Quinze jours après des fuites médiatiques sur sa garde à vue, qui affirmaient à tort qu'elle détenait de la drogue, l'eurodéputée LFI, Rima Hassan, a décidé de porter l'affaire devant le Défenseur des droits ce jeudi 16 avril.
La responsable politique, d'origine franco-palestinienne, a été placée en garde à vue le 2 avril, suite à une publication sur la plateforme X, qui a depuis été effacée. À l'issue de sa garde à vue, le parquet a annoncé qu'elle serait jugée pour apologie du terrorisme.
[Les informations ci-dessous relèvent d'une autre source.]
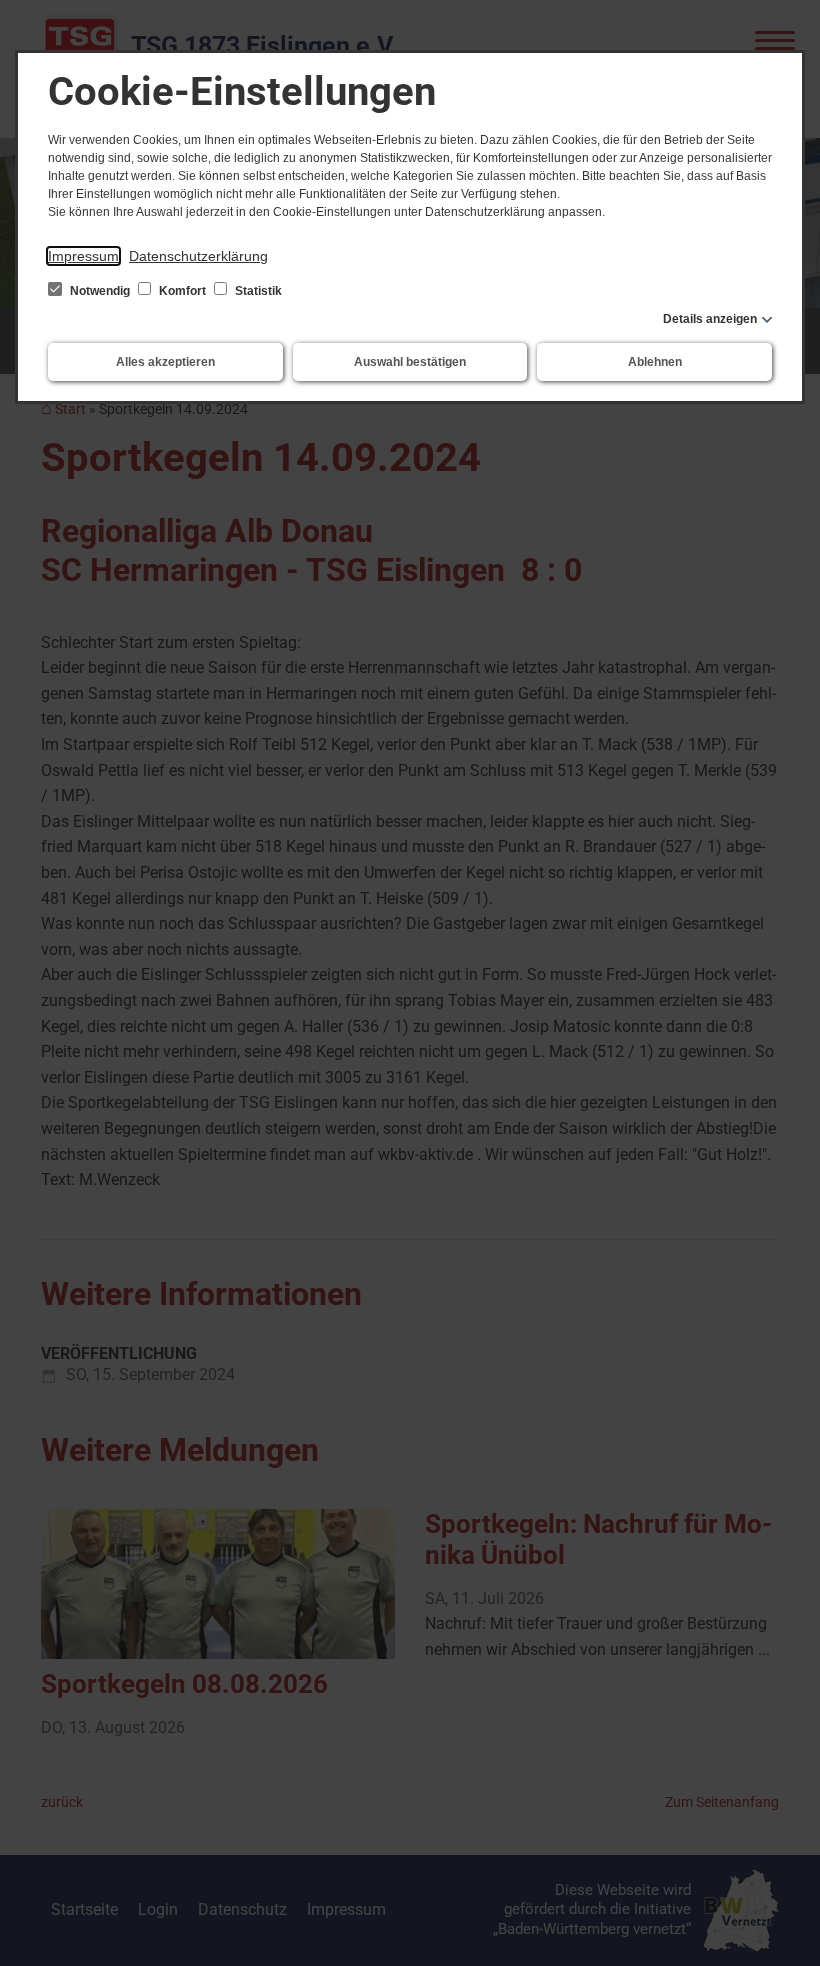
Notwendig (100, 291)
Des informations diffusées dans la presse avaient évoqué une éventuelle présence de drogue dans ses affaires. Toutefois, une enquête ultérieure a démenti ces allégations, qui ont été classes sans suite.
Une enquête nécessaire
"Il est primordial qu’une enquête soit ouverte rapidement face à la gravité des accusations", a commenté Vincent Brengarth, l'avocat de Rima Hassan. Le Défenseur des droits a confirmé avoir reçu une demande d'enquête.
Rima Hassan critique une série de "manquements" de la part des policiers, incluant un placement en détention sans "nécessité", des interrogations sur ses croyances religieuses, ainsi que l'analyse de sa géolocalisation et de son emploi du temps, des actes qu'elle juge "disproportionnés". Un article de Mediapart a également examiné ces investigations menées sous l'autorité du parquet.
Les informations fournies sont extrêmement graves et portent atteinte aux principes de l'État de droit, a ajouté le comité entourant la parlementaire.
Appel au respect des droits
À l'Assemblée nationale, le groupe La France Insoumise a dénoncé l'affaire comme un "scandale d'État". Le ministre de l'Intérieur, Laurent Nuñez, a plaidé pour un engagement au respect de "l'État de droit" et de "la séparation des pouvoirs".
Rima Hassan demande également au Défenseur des droits, Claire Hédon, d'examiner la question concernant une prétendue drogue synthétique, la 3-MMC, dont la présence aurait été relée sur la base d'un coup de feu pour substances.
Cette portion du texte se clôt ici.